What is Outdoor Therapy?
A practical introduction to outdoor therapy, how it differs from room-based work, and what therapists need to consider before working outside.
A practical introduction to outdoor therapy, how it differs from room-based work, and what therapists need to consider before working outside.
Outdoor therapy is therapeutic work that takes place outside rather than only in a consulting room. It may happen in parks, woodland, gardens, beaches, riverside paths, accessible trails, or other natural and semi-natural settings.
For some therapists, the outdoor setting is a supportive backdrop. For others, nature, movement, seasons, weather and place are actively included in the therapeutic process.

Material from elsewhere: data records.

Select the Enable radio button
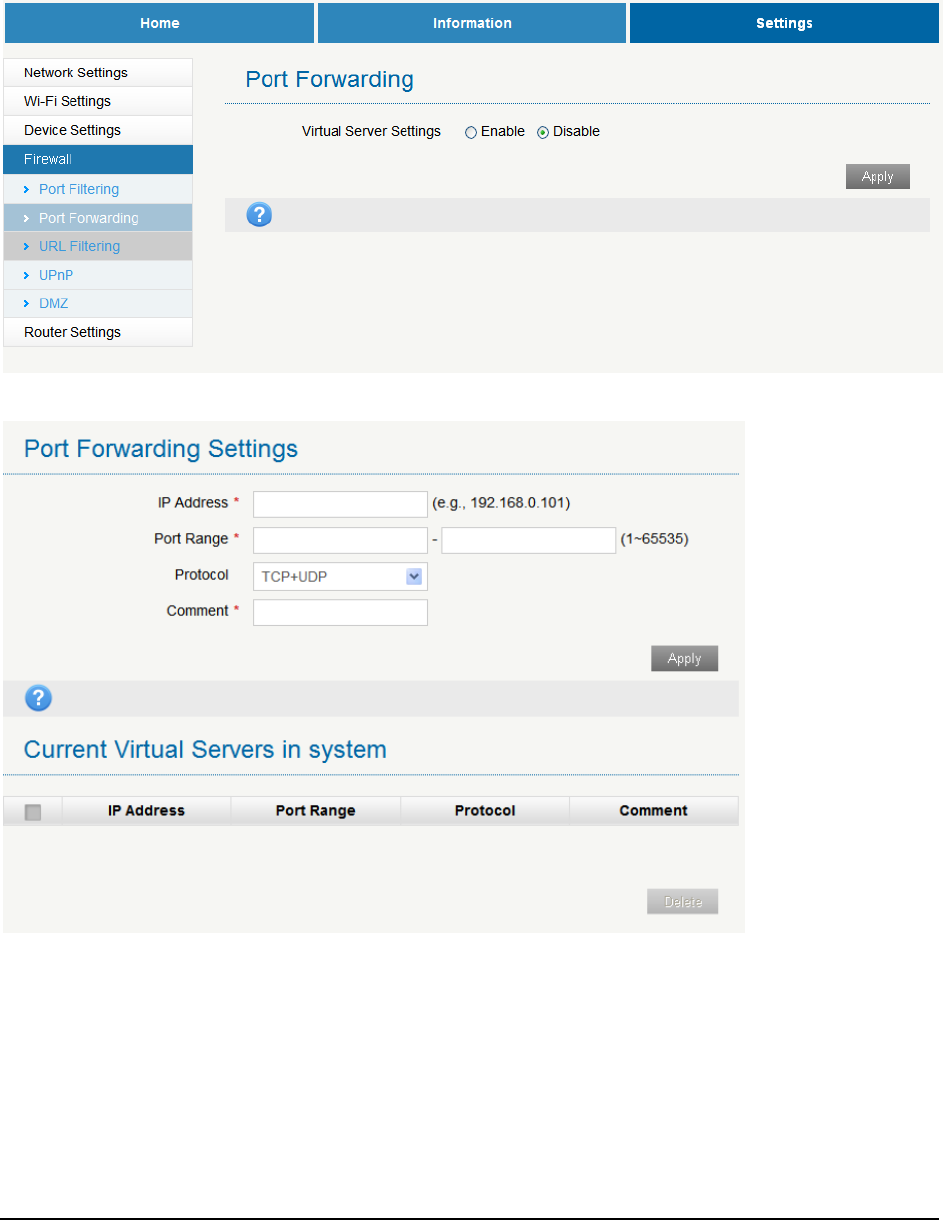This screenshot has height=1220, width=943. [x=471, y=132]
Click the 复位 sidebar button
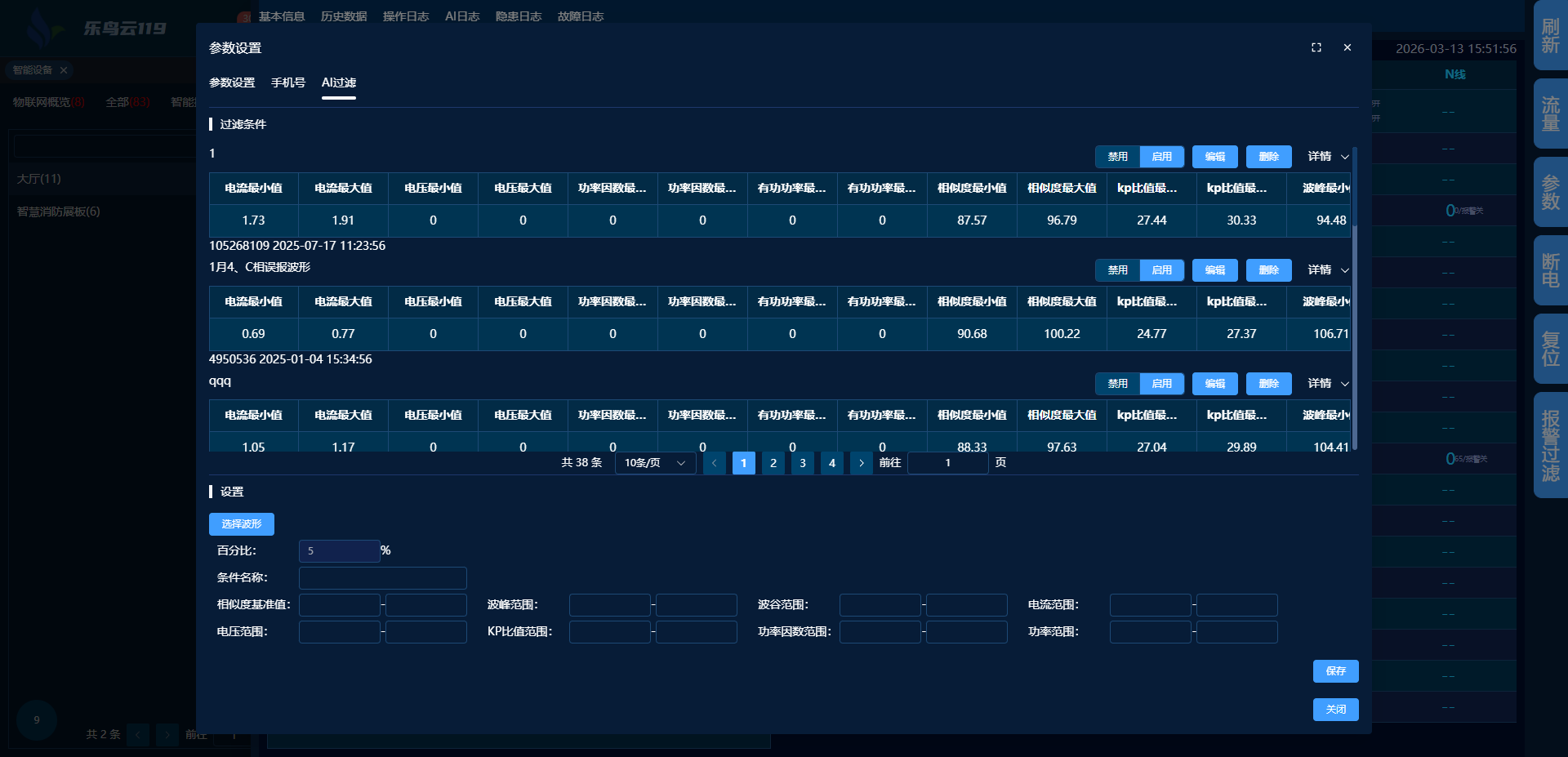1568x757 pixels. click(x=1550, y=349)
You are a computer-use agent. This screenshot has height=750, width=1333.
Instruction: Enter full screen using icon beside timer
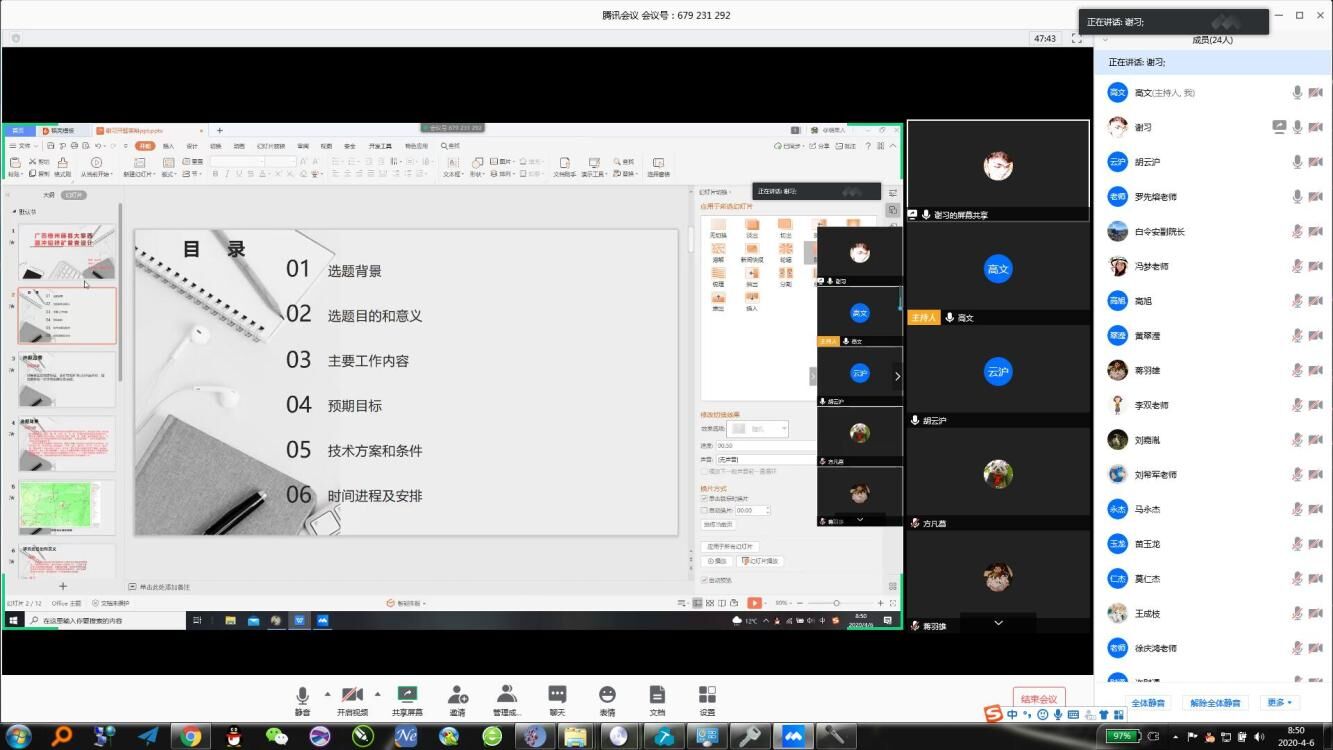click(x=1076, y=39)
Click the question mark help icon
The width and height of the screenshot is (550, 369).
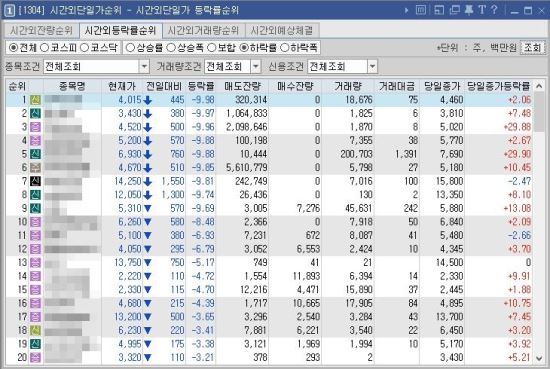coord(494,10)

Many clients find it easier to talk while walking, sitting outside, noticing the environment, or having more physical space around them. Outdoor settings can support grounding, regulation, confidence, reflection and a different relationship with the therapeutic conversation.

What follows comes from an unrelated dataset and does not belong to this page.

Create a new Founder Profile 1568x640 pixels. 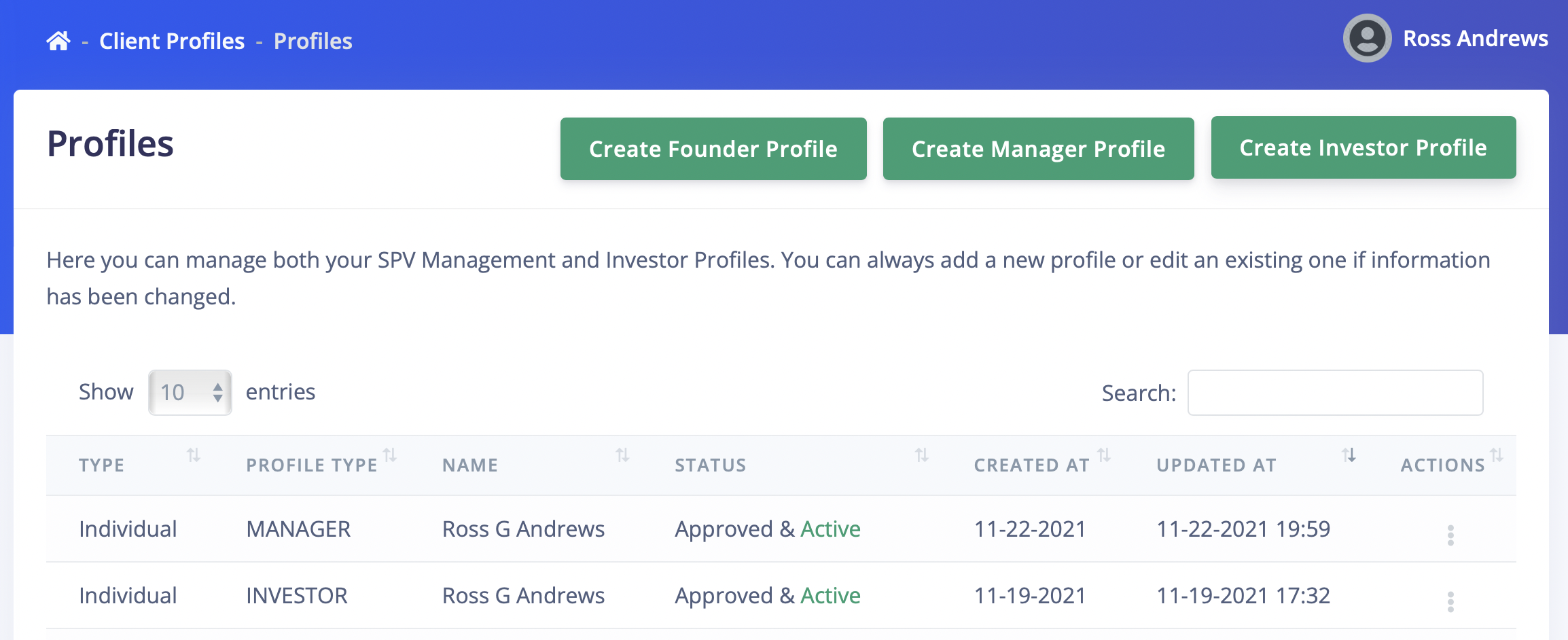pos(713,149)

Outdoor work can also make therapy feel less formal for some clients, while still needing the same professional boundaries, consent, safeguarding and record keeping as other therapy settings.
Outdoor therapy requires practical thinking about privacy, route choice, weather, access, toilets, mobile signal, emergency planning, client suitability and what happens if the session needs to move indoors or online.
A clear outdoor therapy process helps therapists hold the clinical work while also staying attentive to safety and the changing conditions of the environment.